I begin by expressing my conviction that this ceremony closes one of the most successful World Congress in the IPSA´s recent history and the belief that it will remain in our memories as an exemplary witness to our collective capabilities and commitment to serve political science and democracy. Yet, as all of us know, if such collective capabilities are to be mobilized, made effective, and eventually improved, leadership and informed guidance are required. We were fortunate to rely upon an abundant endowment of both resources on the many fronts in which they were required in order to make this Congress a reality.

In such good spirits, I have the privilege to start my term as new President of the IPSA by thanking past President Max Kaase, and by conveying my appreciation for his masterful performance in conducting the international meeting we are closing today.
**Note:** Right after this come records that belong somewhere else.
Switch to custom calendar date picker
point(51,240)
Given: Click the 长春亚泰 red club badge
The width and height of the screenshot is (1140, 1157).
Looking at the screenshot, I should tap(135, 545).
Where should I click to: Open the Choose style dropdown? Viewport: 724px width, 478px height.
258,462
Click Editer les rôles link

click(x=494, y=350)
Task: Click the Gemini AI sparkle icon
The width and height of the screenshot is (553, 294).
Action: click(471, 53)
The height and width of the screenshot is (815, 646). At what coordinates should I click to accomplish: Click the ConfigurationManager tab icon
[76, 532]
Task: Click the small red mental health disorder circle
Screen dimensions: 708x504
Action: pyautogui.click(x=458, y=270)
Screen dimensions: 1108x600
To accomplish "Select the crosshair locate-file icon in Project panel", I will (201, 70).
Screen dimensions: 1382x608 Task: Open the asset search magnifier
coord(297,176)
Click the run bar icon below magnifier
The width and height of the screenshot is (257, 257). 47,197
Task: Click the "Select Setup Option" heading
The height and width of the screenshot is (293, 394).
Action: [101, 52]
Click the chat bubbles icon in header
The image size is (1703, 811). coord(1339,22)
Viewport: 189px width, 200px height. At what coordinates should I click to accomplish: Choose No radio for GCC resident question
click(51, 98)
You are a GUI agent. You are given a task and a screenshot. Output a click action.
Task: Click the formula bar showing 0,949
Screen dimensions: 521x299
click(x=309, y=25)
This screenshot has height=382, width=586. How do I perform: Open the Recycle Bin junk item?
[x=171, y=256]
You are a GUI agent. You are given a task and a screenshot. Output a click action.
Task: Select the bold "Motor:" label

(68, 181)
I am grateful to past-President, Dalchoong Kim and to our colleagues in the Executive Committee for their support, their skilled efforts to further IPSA´s vocation as a global player in the profession - and not the least for the camaraderie that has marked all our meetings, without exception.

Fukuoka has a reputation for being an important meeting point in East Asia in terms of the regional economy and cultural exchange. It will stand now also in our history as an association as the place where professionals from East and West, North and South congregated to confront the challenges posed by democracy and democratisation as a global process. My thanks go to the Local Committee, to professor Ikuo Kabashima, for his leadership, to professor Watanabe , President of the Japanese Association, to all colleagues, officials, students involved in the local organization of this meeting., and to the business and the political communities.I am specially grateful to our Program Chair, Yvonne Galligan, for her engagement, and active support – and to Guy Lachapelle, IPSA´s Secretary General, to Aubert Descôteaux and to other members of the Secretariat, David Gagnon , Alexander Robin, Bruno Maltais and Justine Laurier.

I am well aware of the symbolic values attached to the election of a Latin American woman as President of the IPSA and of the expectations which come associated to it from various quarters. It attests to the long-standing commitment of the IPSA´s decision-making bodies to stand for ever more egalitarian standards of participation, representation and empowerment, in gender, ethnic, as well as in regional terms. Yet, despite the continuity between the improvements introduced and accumulated by a long list of highly engaged Presidents and EC members, these standards remain long-term goals rather than a reality. In this respect, honoured as I am to be the second woman President, and to follow a highly respected political scientist such as Carole Pateman only adds a sharper edge to my new duties and the moral obligation attached to them. There is a major reason I am acutely aware of the meaning of my election: the conviction that both in organizational and in analytical terms we have reached a new stage in the IPSA, one that will enable us to respond in an ever more proactive fashion to the challenges posed by the new (and the not so new) forms of insertion of the developing world in the international system.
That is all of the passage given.